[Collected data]
----
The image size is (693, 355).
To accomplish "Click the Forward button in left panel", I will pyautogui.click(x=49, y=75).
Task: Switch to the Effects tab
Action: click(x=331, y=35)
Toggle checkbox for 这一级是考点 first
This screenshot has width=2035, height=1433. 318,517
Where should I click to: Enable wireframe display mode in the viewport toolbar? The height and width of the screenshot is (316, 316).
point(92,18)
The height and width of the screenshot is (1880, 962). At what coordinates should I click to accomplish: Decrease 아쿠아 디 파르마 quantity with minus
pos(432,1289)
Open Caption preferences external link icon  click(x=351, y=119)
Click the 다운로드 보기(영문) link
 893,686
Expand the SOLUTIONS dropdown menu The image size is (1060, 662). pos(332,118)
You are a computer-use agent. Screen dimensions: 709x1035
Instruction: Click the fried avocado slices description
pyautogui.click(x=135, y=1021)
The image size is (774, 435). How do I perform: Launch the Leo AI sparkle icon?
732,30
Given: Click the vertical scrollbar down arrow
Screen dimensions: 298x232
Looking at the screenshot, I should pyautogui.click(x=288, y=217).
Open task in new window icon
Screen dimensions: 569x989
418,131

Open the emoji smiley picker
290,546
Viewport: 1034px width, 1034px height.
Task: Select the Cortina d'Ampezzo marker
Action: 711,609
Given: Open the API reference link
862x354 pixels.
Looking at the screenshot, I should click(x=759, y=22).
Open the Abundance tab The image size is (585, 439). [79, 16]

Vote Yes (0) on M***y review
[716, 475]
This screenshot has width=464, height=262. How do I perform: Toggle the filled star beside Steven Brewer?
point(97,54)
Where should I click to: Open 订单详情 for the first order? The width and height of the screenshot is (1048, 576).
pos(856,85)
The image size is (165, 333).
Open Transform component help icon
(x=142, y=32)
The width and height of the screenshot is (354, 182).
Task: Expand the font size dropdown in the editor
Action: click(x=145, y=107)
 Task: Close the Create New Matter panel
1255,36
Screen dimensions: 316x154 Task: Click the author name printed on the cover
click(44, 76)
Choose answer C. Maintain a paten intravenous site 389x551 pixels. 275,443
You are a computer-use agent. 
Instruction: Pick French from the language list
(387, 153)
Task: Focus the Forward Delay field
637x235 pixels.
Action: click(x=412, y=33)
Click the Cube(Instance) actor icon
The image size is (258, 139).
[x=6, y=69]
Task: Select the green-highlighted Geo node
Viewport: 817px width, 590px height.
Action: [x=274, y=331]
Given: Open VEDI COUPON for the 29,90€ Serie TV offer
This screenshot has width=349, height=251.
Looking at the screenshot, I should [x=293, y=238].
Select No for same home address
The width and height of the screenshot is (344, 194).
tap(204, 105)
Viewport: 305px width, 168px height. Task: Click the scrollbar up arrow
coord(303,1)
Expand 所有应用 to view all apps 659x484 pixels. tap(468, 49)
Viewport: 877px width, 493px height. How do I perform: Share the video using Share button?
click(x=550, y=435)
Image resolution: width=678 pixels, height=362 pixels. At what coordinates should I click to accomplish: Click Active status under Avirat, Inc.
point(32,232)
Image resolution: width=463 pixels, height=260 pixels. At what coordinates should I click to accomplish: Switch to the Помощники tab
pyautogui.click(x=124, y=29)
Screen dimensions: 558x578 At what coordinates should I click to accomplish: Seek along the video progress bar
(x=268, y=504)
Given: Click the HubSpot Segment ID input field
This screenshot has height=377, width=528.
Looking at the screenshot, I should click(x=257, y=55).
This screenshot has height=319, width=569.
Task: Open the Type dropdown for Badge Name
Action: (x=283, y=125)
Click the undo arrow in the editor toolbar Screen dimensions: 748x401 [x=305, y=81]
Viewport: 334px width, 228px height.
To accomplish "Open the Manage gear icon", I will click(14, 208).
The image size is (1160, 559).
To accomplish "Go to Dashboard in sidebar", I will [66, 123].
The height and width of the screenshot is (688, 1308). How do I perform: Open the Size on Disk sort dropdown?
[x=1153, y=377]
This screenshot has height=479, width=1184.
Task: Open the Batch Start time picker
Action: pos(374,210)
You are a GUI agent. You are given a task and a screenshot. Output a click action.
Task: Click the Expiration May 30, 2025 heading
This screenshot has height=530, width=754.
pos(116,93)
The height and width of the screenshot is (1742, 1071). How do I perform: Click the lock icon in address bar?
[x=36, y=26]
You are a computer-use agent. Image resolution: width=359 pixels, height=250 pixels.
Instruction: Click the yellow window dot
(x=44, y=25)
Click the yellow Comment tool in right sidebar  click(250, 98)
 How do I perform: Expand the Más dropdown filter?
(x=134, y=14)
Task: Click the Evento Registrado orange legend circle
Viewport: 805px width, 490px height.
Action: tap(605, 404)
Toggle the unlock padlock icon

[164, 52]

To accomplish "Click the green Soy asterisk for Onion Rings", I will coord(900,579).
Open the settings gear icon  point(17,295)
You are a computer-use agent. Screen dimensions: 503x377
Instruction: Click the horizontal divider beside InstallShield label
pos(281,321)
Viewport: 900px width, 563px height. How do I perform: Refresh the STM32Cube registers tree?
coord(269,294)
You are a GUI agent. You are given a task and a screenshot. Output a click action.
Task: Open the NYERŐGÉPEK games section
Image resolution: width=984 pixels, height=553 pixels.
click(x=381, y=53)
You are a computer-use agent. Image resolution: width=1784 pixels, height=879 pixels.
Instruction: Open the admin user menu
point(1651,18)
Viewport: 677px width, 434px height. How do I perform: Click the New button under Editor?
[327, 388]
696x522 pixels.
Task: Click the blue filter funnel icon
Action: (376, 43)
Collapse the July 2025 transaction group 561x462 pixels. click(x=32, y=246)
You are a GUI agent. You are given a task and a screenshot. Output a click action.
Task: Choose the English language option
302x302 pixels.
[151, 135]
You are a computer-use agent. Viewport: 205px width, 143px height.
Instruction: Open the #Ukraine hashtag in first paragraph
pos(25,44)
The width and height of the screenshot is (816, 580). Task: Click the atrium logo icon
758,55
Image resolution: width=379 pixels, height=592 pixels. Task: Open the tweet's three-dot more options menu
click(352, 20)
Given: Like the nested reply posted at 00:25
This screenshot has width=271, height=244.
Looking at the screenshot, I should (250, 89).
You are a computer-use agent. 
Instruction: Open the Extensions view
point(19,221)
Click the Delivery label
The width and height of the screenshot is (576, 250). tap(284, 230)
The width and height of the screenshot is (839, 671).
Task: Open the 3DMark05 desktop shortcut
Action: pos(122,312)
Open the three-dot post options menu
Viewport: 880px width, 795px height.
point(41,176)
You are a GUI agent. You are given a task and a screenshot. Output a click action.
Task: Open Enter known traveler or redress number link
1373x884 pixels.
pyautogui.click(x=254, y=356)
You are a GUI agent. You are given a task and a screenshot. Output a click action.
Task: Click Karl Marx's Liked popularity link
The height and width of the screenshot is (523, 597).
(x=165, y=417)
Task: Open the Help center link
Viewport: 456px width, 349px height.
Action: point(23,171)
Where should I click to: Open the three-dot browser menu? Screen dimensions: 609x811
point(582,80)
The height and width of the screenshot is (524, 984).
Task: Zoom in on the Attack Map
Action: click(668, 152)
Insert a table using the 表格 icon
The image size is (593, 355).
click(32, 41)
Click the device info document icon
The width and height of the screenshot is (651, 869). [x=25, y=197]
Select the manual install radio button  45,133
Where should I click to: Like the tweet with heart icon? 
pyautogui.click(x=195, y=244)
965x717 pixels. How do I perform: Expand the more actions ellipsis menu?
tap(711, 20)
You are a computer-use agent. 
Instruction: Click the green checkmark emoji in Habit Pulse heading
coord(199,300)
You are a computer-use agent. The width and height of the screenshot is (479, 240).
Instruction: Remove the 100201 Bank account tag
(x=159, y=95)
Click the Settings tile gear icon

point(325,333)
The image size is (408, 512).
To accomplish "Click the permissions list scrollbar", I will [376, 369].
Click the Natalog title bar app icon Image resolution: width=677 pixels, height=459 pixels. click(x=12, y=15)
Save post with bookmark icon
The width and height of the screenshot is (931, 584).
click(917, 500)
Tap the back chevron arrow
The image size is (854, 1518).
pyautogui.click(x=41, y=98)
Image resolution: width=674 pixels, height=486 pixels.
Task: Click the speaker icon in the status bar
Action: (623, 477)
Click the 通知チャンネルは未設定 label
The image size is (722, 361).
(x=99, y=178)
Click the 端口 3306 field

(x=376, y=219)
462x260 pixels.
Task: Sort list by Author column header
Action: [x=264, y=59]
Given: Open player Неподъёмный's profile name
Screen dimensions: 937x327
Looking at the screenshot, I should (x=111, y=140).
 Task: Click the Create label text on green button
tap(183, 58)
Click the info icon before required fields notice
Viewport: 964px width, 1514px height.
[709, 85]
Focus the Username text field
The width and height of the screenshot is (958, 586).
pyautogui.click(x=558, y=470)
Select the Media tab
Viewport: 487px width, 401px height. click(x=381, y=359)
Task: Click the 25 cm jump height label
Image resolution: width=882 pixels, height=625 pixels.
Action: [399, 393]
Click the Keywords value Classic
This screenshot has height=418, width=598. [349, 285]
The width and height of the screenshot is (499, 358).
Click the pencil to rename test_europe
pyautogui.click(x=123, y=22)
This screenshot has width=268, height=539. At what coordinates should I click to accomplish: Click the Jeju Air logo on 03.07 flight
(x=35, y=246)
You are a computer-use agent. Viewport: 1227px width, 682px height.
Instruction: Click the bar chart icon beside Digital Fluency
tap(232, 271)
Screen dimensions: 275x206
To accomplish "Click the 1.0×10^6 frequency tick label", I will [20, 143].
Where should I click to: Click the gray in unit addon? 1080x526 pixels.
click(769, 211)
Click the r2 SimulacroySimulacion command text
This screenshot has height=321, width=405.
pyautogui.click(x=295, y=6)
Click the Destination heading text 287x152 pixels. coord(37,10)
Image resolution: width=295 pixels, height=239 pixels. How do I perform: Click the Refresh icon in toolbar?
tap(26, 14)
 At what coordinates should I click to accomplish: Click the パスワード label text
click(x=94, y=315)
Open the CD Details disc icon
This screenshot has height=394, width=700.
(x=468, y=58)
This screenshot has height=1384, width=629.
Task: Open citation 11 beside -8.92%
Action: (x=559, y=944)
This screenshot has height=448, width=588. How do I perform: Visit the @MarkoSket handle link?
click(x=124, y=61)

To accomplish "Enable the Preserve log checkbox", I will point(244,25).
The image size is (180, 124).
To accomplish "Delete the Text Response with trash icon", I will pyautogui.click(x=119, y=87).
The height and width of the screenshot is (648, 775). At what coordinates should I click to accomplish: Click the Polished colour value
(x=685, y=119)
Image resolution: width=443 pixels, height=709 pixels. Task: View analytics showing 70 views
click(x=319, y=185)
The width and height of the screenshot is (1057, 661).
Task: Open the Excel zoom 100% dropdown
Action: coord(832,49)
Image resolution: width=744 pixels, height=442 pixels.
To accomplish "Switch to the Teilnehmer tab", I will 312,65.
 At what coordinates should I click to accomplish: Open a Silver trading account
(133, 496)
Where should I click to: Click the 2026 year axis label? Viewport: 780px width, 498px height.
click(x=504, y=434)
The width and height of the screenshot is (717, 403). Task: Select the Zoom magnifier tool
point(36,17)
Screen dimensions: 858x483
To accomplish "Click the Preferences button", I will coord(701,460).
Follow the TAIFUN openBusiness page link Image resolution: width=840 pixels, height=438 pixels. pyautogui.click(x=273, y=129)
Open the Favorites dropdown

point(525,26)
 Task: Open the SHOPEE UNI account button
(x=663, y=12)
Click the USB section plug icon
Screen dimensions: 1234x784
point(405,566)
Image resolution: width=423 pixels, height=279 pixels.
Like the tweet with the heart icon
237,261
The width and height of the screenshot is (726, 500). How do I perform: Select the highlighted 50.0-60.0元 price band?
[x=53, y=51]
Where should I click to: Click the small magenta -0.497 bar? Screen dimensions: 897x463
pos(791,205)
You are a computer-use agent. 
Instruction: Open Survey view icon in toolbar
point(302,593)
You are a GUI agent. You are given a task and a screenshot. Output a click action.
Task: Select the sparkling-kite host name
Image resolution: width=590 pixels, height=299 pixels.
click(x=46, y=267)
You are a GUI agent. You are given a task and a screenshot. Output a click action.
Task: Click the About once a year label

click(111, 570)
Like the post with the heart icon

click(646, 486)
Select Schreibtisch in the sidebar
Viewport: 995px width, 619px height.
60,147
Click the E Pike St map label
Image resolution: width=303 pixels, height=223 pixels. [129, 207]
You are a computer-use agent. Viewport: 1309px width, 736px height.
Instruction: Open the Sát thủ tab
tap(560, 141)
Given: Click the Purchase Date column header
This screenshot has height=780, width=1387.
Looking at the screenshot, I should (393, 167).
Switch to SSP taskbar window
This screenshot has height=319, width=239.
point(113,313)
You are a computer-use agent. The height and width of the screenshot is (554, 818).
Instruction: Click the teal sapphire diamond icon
----
**Exercise requirements:**
All that belongs in the answer is the run of lines above from the line containing "The image size is (408, 512)." through the line containing "Task: Click the 25 cm jump height label", exactly as written.

**Answer area:**
The image size is (408, 512).
To accomplish "Click the permissions list scrollbar", I will [376, 369].
Click the Natalog title bar app icon Image resolution: width=677 pixels, height=459 pixels. click(x=12, y=15)
Save post with bookmark icon
The width and height of the screenshot is (931, 584).
click(917, 500)
Tap the back chevron arrow
The image size is (854, 1518).
pyautogui.click(x=41, y=98)
Image resolution: width=674 pixels, height=486 pixels.
Task: Click the speaker icon in the status bar
Action: (623, 477)
Click the 通知チャンネルは未設定 label
The image size is (722, 361).
(x=99, y=178)
Click the 端口 3306 field

(x=376, y=219)
462x260 pixels.
Task: Sort list by Author column header
Action: [x=264, y=59]
Given: Open player Неподъёмный's profile name
Screen dimensions: 937x327
Looking at the screenshot, I should (x=111, y=140).
 Task: Click the Create label text on green button
tap(183, 58)
Click the info icon before required fields notice
Viewport: 964px width, 1514px height.
[709, 85]
Focus the Username text field
The width and height of the screenshot is (958, 586).
pyautogui.click(x=558, y=470)
Select the Media tab
Viewport: 487px width, 401px height. click(x=381, y=359)
Task: Click the 25 cm jump height label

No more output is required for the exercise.